I'm not sure what you mean ... are you asking if the programs makes the system swap memory?

or goes out of mem?
no, however I noticed that if I call another program via Sys.command after having taken all that memory, the other program fails
 

I was just trying to check whether it is a case where the GC just tries to do The Right Thing™ or not :)

 
- You said *two* calls to `Gc.major` ?
 Yes, I somehow remember that it is enough to be sure that all unreachable blocks are collected. Maybe it would have been better to call [Gc.full_major]?

what happens with only one?
as far as top and /usr/bin/time say, this is the same as two calls: constant memory usage.
 
or with `Gc.minor`?
memory usage grows with time, but much slower than without the call to [Gc.minor], and stays in bearable amounts.

 
- Can you try to convert the Bam to a Sam and run the same thing on the Sam file?  (Because there is some weird low-level error-prone buffering in `Biocaml_zip`)
Seems like you had the right intuition: the memory usage keeps very low without using any GC stuff!


Thanks for all the info!
 
Do you think it is a serious issue?


Yes


1. There is one issue which is that default values of the parameters may be pretty wrong:

Right now (now = head of master branch :) )
when we call  `Bam.in_channel_to_item_stream_exn ic` without the optional parameters:

- zlib_buffer_size gets Biocaml_zip.Default.zlib_buffer_size = 4096
- buffer_size gets 65_536 (which is in Biocaml_transform.in_channel_strings_to_stream)

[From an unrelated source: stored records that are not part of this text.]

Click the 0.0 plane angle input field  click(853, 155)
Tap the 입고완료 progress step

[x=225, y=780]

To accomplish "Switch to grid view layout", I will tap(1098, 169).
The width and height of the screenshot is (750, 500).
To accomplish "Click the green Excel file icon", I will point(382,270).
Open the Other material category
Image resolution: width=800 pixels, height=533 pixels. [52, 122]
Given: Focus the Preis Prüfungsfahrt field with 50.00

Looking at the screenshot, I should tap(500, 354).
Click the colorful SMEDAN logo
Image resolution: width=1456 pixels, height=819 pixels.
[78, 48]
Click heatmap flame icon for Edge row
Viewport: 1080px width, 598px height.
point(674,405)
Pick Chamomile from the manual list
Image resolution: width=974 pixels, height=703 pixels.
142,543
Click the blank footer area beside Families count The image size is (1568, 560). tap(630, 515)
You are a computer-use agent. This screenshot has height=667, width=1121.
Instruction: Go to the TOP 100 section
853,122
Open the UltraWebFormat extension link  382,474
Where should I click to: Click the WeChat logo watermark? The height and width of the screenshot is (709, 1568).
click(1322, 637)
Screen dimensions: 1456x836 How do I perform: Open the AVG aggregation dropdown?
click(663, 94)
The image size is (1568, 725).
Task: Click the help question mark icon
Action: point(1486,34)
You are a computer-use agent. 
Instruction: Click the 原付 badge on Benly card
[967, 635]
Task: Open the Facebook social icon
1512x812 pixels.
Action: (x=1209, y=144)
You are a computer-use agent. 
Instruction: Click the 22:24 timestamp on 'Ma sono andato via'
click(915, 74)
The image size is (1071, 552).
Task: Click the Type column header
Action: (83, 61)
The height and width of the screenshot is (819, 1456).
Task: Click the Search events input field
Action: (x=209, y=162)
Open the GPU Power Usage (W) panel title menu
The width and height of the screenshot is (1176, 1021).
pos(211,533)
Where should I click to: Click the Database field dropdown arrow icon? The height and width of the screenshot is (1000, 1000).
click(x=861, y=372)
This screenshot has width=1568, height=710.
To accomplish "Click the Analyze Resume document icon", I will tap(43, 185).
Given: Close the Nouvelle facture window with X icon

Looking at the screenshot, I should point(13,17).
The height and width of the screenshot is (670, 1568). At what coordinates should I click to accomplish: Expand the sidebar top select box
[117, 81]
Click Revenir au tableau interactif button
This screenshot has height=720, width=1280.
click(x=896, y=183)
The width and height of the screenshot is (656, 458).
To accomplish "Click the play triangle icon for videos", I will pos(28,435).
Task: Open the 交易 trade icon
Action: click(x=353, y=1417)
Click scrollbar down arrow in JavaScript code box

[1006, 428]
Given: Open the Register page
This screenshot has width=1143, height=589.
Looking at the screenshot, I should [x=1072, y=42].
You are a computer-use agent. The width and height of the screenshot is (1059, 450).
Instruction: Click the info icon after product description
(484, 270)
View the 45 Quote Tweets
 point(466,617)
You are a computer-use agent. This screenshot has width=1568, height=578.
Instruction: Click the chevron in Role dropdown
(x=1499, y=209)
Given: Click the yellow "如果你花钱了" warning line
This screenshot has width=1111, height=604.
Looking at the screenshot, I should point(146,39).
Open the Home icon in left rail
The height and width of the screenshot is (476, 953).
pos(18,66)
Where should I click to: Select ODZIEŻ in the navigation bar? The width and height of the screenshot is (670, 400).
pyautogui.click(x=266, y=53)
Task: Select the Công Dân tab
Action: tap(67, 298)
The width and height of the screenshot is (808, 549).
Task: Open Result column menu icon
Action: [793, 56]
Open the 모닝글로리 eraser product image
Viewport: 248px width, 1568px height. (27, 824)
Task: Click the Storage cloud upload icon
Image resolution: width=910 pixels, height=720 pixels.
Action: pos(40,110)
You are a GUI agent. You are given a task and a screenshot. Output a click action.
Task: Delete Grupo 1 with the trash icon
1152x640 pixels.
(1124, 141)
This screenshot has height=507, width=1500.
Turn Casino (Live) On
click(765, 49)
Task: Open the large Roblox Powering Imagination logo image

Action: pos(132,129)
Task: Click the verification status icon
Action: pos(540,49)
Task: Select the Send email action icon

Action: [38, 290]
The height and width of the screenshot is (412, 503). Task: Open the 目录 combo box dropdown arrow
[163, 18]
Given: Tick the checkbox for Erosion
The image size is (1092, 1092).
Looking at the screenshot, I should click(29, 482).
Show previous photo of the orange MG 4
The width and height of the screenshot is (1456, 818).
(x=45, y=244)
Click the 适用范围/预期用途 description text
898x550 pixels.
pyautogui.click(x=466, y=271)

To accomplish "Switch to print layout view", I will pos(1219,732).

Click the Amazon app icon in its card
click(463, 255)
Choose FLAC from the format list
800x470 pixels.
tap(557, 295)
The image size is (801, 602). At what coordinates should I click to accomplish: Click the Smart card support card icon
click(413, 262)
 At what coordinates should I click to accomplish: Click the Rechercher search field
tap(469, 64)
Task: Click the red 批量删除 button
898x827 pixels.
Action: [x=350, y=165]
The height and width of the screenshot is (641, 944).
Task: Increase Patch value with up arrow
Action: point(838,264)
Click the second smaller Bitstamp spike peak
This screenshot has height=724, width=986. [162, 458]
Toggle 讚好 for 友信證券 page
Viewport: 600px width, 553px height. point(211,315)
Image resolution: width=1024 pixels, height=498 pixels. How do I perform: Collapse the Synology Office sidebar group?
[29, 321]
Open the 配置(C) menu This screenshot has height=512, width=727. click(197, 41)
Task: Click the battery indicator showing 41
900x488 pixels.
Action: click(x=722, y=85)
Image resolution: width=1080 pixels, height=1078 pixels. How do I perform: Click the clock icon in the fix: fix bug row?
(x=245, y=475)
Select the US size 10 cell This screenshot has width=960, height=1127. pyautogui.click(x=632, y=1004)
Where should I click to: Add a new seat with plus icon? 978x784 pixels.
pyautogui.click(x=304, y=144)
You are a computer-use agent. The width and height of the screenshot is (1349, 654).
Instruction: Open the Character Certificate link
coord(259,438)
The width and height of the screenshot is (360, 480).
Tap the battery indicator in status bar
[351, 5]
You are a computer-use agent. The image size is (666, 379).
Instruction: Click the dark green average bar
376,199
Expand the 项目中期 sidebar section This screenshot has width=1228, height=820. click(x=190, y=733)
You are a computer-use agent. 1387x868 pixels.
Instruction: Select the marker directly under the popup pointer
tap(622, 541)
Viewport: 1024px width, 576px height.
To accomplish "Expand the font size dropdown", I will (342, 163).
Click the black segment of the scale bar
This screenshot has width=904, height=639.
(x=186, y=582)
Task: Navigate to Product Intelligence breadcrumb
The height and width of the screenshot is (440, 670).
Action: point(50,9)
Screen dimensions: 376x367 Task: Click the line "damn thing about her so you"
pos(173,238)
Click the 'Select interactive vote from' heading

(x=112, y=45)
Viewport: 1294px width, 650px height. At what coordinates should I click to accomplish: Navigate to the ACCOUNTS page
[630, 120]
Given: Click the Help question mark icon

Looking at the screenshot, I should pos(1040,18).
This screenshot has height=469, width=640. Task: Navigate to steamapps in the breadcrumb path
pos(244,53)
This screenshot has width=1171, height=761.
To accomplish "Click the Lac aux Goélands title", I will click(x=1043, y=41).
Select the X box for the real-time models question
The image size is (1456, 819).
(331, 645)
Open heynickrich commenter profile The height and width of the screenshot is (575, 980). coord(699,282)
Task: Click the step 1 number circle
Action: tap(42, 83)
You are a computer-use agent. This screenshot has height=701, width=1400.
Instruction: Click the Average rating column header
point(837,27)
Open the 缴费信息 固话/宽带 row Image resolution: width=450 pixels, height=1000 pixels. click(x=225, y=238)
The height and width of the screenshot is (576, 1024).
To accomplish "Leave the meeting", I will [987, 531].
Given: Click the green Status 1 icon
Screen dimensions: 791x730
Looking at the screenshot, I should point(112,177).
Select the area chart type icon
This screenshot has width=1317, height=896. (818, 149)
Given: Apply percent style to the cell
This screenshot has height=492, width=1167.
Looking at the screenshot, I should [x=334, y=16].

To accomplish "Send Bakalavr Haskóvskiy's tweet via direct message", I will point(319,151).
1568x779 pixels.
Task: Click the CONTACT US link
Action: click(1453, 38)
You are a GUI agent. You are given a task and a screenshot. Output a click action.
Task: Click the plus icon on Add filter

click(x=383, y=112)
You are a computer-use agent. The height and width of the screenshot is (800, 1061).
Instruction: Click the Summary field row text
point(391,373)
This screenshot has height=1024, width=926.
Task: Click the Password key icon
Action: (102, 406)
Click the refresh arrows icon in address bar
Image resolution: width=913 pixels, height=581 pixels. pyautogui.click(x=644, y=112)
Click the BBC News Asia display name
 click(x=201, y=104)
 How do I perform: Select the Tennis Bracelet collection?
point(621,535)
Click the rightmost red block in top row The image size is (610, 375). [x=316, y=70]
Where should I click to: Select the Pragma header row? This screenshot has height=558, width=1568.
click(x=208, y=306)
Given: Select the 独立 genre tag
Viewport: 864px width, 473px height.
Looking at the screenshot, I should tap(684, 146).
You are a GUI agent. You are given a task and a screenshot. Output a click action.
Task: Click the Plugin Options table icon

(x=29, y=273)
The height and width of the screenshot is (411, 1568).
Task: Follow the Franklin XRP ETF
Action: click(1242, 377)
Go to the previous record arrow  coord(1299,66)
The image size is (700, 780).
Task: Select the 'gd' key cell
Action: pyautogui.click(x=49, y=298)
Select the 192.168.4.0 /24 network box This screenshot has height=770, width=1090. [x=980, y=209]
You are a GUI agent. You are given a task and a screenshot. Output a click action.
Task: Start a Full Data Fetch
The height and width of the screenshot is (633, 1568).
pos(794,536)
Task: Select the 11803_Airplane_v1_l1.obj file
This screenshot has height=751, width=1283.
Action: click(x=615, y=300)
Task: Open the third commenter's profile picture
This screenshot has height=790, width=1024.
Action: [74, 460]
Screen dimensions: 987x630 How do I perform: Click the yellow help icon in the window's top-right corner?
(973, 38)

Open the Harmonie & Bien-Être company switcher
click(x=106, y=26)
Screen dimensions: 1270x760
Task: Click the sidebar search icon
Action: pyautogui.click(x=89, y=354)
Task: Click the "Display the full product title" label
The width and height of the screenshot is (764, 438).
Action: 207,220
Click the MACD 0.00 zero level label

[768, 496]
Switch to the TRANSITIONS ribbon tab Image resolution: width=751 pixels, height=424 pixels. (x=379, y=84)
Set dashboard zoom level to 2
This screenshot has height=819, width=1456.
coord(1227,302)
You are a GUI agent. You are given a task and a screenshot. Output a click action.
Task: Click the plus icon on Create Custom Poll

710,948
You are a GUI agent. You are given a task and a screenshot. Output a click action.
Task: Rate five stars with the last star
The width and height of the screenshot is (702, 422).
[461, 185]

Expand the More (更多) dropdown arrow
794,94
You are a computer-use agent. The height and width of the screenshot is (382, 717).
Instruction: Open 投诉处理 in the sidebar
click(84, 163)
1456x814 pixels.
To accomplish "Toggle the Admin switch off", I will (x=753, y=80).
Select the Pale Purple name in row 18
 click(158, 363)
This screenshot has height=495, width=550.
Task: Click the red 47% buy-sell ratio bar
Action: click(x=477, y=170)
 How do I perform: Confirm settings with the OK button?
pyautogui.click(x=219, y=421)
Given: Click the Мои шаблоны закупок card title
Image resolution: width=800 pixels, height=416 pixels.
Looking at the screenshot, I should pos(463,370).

there is also an internal Buffer.t  that should grow up to 65_562 (= a bit more than `buffer_size`) which is OK

but having zlib_buffer_size much smaller than buffer_size may be quite inefficient (It means that every time Unix.read gives something, the "unzip loop" has to run many times on small pieces of data)


A while ago, I wrote src/benchmark/benchmark_zip.ml to investigate buffer-size influences but I worked on `zip` and not `unzip`...


2. The current implementation uses Buffer.contents and String.sub → this creates a *lot* of intermediary strings

Those are maybe the ones that the GC does not free often enough (many of them will stay in the minor heap, that would be the reason why Gc.minor gets the memory usage "bearable").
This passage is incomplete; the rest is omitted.